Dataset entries

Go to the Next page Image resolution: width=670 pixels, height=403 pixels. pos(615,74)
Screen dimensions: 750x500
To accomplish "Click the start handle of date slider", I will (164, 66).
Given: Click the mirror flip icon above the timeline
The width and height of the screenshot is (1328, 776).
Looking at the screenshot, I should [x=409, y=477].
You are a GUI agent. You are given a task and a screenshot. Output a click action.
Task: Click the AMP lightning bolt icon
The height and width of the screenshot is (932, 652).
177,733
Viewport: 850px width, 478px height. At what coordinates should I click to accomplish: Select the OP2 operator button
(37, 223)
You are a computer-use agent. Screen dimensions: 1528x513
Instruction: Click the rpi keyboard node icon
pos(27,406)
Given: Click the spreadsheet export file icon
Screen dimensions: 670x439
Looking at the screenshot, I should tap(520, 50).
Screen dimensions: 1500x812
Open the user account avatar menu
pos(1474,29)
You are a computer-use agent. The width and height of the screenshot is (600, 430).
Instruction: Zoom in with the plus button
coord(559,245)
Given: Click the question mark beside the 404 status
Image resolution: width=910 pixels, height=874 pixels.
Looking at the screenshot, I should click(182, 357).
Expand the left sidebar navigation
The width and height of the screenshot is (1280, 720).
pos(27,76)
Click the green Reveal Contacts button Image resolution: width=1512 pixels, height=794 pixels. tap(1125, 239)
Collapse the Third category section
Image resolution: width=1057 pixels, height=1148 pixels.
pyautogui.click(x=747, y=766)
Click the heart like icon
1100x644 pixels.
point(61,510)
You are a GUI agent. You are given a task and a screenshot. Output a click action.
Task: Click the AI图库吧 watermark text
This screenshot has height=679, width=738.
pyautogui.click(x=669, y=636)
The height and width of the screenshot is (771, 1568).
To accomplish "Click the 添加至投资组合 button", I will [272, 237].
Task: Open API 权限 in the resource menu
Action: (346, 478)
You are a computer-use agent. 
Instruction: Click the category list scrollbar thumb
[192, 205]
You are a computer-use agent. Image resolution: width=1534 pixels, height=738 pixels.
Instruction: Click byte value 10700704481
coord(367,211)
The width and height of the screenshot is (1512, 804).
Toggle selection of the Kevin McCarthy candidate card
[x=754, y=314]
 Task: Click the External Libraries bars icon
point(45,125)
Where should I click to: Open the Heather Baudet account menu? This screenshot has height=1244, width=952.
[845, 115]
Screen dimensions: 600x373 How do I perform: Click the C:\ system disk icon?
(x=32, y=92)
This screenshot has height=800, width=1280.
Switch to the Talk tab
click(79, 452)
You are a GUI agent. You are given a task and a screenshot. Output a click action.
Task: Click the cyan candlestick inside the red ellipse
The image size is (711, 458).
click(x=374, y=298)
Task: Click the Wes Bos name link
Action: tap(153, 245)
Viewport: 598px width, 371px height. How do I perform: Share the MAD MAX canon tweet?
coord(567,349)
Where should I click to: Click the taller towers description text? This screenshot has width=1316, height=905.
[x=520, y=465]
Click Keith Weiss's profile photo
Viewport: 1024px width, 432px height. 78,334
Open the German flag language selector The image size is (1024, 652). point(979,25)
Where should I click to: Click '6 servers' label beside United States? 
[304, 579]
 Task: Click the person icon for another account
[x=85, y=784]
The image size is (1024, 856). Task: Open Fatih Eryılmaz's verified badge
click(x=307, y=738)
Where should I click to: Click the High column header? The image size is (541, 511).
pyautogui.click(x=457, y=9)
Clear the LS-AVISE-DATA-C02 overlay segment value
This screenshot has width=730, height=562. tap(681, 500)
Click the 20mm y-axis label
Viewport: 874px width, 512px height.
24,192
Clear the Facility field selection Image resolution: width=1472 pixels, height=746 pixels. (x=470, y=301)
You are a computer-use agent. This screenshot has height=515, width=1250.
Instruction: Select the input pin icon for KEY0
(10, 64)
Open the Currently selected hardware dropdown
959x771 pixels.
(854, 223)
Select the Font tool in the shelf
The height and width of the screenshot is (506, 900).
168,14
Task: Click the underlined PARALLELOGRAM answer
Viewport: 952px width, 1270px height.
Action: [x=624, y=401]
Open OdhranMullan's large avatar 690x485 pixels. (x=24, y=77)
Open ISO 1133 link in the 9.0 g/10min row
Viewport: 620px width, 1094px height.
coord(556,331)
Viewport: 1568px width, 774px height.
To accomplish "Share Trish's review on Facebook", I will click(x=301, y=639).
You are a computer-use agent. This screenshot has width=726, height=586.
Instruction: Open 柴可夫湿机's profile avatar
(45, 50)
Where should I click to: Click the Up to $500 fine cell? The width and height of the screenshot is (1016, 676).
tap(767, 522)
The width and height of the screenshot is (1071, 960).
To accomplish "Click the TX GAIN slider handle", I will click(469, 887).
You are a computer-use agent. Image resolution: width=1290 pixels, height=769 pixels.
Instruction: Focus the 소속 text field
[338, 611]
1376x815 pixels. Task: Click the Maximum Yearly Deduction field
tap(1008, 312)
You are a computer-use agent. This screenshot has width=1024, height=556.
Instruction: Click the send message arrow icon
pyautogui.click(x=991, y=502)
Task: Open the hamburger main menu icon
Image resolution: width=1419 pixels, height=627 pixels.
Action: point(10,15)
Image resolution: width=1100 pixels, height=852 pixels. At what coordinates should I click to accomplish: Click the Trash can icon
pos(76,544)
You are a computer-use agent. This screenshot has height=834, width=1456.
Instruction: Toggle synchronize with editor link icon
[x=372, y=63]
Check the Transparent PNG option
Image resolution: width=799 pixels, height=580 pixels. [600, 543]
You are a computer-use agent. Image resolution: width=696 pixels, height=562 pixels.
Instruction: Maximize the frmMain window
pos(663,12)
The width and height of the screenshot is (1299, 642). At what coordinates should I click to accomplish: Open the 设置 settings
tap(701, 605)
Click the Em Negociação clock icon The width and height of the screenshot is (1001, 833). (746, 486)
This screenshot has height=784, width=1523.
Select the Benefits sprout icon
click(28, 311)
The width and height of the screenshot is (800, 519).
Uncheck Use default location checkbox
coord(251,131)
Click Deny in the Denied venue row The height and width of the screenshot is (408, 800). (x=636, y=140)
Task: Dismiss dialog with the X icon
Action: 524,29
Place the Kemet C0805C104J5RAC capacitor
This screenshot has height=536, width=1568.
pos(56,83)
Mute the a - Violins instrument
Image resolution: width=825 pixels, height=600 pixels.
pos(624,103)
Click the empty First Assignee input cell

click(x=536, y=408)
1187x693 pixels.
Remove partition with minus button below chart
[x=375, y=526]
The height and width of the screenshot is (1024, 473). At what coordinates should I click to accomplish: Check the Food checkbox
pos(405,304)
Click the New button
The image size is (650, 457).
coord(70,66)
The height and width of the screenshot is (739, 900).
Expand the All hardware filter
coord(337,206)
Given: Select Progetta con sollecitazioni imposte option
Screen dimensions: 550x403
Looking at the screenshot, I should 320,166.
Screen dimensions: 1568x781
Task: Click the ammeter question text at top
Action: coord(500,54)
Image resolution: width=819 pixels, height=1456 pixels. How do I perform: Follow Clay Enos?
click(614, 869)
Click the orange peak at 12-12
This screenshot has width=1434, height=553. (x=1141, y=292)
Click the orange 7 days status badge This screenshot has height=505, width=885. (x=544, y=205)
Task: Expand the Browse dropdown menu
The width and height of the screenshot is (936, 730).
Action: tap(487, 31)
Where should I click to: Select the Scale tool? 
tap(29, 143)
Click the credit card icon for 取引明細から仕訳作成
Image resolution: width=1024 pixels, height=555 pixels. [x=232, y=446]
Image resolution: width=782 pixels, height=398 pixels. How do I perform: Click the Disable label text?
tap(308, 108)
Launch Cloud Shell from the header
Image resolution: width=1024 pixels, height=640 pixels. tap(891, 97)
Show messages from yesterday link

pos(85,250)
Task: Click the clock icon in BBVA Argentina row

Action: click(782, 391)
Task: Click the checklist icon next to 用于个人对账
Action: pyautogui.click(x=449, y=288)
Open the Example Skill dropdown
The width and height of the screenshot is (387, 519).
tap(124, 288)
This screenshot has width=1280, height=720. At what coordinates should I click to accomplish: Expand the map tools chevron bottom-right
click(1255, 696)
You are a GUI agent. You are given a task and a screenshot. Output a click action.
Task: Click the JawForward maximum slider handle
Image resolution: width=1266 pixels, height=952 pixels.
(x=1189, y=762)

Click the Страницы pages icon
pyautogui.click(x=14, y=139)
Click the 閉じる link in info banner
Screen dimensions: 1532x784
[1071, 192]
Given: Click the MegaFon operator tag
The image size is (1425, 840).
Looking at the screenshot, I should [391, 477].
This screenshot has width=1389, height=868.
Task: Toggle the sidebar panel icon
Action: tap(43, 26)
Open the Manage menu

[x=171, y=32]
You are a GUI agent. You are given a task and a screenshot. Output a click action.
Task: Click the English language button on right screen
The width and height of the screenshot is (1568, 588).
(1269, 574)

Your assignment
Go through the records line by line and count those containing the string "status". Give only the total.

Answer section
2